And is there the option between -an and stock hose use??


----------



## groggory (Apr 21, 2003)

1.8tipgls said:


> When the time schedule for this to actually be producted?
> And is there the option between -an and stock hose use??


 The schedule is when there's enough people who have pre-ordered a batch will be made soon thereafter. 

On the order page you can order it with or without the hose connections. If you order without you are open to buy any AN fittings you want to use. They used standard AN ORB threads so you have a lot of options from standard companies. Please see jegs, summit, etc for those.


----------



## StateSideS3 (Apr 13, 2007)

groggory said:


> The schedule is when there's enough people who have pre-ordered a batch will be made soon thereafter.
> 
> On the order page you can order it with or without the hose connections. If you order without you are open to buy any AN fittings you want to use. They used standard AN ORB threads so you have a lot of options from standard companies. Please see jegs, summit, etc for those.


 But the hose barbs it would come with are for stock setup correct? Could i unthread them or they would then be permanent?


----------



## Three3Se7en (Jul 2, 2007)

ORB are removable.


----------



## groggory (Apr 21, 2003)

1.8tipgls said:


> But the hose barbs it would come with are for stock setup correct? Could i unthread them or they would then be permanent?

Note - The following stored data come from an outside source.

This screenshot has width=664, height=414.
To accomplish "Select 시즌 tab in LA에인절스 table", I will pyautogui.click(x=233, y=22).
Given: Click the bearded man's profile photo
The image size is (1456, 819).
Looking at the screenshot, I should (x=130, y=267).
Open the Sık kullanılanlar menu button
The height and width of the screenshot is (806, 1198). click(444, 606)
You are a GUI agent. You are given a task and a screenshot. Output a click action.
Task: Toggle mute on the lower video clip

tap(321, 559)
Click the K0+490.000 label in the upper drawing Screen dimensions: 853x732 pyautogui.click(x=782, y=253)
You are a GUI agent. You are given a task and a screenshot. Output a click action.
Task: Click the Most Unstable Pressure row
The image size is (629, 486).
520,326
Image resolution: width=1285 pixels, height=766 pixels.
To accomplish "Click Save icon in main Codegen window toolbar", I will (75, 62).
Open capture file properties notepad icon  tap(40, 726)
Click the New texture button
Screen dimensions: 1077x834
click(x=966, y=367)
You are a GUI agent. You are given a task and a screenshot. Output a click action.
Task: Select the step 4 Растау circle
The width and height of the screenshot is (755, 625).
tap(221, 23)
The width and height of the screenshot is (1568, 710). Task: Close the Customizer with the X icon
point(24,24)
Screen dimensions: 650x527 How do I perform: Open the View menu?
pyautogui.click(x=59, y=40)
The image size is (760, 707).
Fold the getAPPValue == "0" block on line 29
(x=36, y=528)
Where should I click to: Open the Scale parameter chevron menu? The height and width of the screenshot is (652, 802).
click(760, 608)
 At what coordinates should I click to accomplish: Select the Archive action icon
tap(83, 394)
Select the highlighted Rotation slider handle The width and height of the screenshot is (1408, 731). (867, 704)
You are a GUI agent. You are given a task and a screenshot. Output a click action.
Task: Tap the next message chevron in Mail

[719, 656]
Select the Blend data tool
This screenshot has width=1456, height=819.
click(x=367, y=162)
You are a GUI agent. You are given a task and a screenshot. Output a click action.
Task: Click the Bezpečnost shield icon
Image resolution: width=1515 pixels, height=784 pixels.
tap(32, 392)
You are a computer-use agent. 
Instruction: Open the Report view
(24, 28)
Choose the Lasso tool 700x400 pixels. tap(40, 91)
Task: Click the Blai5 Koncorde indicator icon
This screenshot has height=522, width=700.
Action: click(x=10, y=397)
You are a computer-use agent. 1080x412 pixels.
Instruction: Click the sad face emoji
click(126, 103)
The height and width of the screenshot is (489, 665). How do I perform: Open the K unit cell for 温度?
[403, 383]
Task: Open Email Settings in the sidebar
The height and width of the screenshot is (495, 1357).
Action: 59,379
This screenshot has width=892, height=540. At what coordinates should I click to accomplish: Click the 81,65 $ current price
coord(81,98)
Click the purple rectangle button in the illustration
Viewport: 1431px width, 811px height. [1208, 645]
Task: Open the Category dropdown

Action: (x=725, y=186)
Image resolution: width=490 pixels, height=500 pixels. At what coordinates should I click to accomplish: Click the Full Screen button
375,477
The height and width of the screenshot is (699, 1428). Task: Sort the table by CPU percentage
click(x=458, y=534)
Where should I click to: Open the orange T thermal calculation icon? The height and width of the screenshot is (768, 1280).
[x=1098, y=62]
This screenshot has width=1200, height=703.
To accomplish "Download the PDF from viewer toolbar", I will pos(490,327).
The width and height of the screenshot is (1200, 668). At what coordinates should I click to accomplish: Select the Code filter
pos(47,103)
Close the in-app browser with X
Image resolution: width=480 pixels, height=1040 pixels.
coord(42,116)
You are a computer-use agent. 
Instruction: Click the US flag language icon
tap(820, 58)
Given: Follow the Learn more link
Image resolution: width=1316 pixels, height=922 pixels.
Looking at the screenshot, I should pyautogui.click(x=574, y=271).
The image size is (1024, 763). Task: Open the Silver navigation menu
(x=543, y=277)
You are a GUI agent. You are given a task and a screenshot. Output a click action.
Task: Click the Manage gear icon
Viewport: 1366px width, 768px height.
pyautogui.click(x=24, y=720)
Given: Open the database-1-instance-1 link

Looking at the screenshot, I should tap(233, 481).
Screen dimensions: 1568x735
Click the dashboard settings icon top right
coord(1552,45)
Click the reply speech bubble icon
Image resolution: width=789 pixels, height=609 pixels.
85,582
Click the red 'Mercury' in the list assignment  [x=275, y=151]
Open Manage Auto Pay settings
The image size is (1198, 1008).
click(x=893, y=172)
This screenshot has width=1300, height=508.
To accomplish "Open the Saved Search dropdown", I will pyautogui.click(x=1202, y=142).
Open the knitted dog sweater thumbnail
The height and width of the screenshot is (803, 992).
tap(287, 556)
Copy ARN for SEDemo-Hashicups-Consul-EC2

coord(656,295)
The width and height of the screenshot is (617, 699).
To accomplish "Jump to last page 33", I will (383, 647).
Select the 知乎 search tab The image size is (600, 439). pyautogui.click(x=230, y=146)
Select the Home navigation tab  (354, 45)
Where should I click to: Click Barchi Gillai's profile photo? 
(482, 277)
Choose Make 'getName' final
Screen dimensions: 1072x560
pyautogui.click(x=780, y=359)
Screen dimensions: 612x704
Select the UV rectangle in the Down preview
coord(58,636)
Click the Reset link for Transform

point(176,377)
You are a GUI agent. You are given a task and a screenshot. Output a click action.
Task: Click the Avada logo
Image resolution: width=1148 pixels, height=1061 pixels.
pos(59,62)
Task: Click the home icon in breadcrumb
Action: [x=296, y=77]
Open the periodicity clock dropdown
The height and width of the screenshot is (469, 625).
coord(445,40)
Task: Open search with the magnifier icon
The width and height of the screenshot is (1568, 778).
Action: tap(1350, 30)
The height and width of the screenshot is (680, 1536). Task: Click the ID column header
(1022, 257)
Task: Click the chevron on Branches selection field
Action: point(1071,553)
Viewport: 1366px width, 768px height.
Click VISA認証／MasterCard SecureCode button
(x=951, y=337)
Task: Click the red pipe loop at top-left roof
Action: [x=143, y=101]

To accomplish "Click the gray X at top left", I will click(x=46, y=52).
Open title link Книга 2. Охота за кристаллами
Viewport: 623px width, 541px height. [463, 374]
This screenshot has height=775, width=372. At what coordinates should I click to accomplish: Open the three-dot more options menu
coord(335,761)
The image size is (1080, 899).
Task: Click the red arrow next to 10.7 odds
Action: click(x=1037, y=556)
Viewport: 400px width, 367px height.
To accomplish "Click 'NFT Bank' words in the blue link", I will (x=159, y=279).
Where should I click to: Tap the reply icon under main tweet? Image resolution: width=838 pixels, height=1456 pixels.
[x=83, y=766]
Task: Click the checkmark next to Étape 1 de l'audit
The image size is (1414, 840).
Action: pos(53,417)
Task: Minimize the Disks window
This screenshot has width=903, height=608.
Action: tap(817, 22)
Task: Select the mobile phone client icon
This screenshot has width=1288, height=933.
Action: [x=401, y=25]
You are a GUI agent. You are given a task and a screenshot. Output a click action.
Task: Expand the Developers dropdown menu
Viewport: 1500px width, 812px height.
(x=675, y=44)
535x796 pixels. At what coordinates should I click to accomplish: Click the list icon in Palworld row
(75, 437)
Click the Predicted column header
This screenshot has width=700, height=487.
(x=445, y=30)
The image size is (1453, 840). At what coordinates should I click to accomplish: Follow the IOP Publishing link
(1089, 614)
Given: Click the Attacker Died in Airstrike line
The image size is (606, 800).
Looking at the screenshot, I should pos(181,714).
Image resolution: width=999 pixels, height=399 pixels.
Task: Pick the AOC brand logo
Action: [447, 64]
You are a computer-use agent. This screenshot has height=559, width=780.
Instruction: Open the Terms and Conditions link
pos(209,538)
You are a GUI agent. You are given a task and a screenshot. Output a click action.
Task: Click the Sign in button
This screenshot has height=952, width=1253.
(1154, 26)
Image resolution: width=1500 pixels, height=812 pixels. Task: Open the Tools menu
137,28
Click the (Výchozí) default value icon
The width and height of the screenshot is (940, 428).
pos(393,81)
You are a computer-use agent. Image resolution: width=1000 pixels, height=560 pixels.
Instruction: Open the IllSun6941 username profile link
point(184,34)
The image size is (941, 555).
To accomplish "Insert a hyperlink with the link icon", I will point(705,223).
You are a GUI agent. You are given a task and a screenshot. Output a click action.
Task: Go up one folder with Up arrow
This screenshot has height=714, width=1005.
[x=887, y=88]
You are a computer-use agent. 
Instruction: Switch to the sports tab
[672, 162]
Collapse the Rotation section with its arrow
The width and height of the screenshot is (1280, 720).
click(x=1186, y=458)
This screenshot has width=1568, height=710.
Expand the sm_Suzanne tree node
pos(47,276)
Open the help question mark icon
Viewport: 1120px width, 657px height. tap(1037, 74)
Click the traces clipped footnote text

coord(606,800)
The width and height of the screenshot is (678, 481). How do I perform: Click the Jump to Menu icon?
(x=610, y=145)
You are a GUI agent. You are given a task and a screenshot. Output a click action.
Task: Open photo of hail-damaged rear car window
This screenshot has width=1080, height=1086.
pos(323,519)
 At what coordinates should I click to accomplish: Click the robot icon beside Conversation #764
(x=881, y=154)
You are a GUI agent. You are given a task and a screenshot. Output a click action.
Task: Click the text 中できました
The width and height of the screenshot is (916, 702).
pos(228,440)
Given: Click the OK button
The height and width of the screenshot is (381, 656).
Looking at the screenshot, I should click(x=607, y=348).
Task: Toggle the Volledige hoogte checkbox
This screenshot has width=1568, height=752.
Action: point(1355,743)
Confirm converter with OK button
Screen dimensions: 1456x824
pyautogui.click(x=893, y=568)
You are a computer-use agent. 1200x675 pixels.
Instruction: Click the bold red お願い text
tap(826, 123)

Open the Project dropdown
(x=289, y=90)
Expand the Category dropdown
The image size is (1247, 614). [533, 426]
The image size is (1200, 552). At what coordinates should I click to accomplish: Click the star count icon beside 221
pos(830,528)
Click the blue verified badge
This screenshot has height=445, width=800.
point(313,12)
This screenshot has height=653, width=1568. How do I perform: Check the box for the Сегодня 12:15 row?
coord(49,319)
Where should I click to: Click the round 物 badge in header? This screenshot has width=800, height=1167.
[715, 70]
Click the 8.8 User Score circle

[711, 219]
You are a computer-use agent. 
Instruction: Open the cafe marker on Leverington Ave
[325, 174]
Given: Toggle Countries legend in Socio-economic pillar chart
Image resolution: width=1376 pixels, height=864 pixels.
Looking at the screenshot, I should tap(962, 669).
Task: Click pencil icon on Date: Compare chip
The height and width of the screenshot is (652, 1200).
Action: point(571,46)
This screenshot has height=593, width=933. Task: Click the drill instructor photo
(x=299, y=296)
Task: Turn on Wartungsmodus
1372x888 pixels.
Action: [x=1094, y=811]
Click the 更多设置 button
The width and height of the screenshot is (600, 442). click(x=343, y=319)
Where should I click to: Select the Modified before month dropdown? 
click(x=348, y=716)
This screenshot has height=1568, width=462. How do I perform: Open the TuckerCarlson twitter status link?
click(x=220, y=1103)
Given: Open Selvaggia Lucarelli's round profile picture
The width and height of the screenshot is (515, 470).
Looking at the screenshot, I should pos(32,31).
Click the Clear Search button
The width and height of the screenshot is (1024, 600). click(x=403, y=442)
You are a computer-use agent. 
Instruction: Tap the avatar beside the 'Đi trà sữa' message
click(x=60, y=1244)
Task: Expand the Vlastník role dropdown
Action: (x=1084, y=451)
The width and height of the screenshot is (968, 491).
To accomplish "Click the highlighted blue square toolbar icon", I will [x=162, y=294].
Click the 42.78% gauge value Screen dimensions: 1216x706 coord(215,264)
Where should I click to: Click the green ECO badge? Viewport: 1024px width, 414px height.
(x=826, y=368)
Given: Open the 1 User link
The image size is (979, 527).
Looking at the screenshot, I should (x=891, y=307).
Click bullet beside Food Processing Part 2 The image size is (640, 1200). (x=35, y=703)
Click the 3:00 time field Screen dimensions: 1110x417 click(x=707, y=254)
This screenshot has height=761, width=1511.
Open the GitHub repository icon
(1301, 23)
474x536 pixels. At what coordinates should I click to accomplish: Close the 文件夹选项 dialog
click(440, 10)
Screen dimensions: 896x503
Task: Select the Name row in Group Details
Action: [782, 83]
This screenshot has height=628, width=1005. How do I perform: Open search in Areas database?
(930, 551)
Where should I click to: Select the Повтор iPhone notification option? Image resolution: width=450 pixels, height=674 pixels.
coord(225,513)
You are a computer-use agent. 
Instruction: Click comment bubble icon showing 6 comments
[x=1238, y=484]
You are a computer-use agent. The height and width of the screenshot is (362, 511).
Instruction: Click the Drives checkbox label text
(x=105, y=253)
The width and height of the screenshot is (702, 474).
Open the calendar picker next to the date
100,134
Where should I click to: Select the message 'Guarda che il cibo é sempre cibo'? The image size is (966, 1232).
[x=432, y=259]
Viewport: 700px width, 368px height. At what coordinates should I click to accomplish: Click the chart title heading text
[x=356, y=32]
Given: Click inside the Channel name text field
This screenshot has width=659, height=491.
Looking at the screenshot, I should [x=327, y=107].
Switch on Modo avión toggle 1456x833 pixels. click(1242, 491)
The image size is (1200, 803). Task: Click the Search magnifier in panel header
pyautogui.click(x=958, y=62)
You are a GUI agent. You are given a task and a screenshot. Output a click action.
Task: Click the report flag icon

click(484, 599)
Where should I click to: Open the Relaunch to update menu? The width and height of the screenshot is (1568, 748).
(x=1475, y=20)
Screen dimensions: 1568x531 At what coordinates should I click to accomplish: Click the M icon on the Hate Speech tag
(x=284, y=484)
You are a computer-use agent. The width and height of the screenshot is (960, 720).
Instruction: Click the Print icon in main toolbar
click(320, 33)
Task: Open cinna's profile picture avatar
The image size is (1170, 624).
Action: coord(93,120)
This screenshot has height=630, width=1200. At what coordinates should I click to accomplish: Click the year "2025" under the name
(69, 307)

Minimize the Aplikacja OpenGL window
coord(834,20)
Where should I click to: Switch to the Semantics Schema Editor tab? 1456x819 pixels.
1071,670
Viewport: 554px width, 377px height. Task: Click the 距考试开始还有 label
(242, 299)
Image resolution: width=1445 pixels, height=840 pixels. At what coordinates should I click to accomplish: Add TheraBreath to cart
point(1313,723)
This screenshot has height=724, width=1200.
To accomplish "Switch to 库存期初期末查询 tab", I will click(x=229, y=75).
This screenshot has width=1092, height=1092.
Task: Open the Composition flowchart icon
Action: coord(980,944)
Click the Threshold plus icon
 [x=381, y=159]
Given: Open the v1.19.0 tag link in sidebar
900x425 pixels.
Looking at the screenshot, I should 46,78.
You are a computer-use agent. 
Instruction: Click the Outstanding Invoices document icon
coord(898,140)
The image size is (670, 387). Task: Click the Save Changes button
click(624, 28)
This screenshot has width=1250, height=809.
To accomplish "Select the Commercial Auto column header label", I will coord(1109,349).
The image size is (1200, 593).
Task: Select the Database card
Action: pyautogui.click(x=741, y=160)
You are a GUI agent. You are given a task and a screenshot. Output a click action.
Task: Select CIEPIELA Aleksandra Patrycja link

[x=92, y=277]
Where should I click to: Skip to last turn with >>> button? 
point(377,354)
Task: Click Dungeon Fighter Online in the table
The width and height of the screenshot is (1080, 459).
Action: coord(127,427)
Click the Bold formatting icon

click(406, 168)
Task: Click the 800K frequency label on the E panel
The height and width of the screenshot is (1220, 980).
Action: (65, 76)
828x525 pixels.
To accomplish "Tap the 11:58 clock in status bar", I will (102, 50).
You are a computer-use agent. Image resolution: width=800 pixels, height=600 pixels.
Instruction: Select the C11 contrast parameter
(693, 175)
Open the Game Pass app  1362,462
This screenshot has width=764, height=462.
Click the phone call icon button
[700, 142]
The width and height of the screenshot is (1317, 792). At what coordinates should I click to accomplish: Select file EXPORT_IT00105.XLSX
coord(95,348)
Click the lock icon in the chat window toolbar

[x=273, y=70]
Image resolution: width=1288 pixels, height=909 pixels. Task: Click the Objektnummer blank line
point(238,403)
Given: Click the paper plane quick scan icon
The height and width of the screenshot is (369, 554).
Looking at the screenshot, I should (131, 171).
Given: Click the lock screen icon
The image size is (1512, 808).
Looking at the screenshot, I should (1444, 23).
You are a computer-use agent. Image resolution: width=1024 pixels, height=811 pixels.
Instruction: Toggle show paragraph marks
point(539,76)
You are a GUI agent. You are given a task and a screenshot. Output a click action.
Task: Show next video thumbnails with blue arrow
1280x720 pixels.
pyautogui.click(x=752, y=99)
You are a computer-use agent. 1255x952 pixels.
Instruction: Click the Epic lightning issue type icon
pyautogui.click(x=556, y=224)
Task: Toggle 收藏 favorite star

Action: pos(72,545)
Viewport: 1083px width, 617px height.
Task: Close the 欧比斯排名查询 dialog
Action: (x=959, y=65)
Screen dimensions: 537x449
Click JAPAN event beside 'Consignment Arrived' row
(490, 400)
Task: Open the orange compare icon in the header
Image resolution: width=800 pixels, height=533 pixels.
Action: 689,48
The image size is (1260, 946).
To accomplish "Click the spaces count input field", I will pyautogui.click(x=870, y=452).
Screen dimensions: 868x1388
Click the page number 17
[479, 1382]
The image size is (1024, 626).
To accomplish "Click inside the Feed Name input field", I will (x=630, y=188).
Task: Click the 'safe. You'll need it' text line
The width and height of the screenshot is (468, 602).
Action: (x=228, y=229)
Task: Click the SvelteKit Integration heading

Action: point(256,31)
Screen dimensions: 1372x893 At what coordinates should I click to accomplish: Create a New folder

 They are threaded for AN ORB. 

However, if you don't need them then order this part with no hose barbs. That knocks like $50 off the price.


----------



## DarkoMk4 (Dec 19, 2006)

Sign me up, Im in for one.


----------



## groggory (Apr 21, 2003)

DarkoMk4 said:


> Sign me up, Im in for one.


 Pay them via the link in the first thread


----------



## GruvenParts.com (Jul 31, 2007)

Thanks for all replies. 

Currently, we have 3 pre-orders (I will update the 1st post). 

Regarding the use of AN fittings with this part, please read the 1st post special note regarding fittings. The part can be ordered with or without fittings, and you can remove/replace fittings later if you choose. But, the ports on this part are not as long as the SAE spec calls for. They are shorter, to fit the confines of the part. This means you will need to slightly shorten any "off the shelf" AN to ORB adapters, since the ORB side will not be as deep as perhaps what you would buy from summit or jegs. I will make AN fittings for this part if people want them, but how many people have AN coolant hoses? 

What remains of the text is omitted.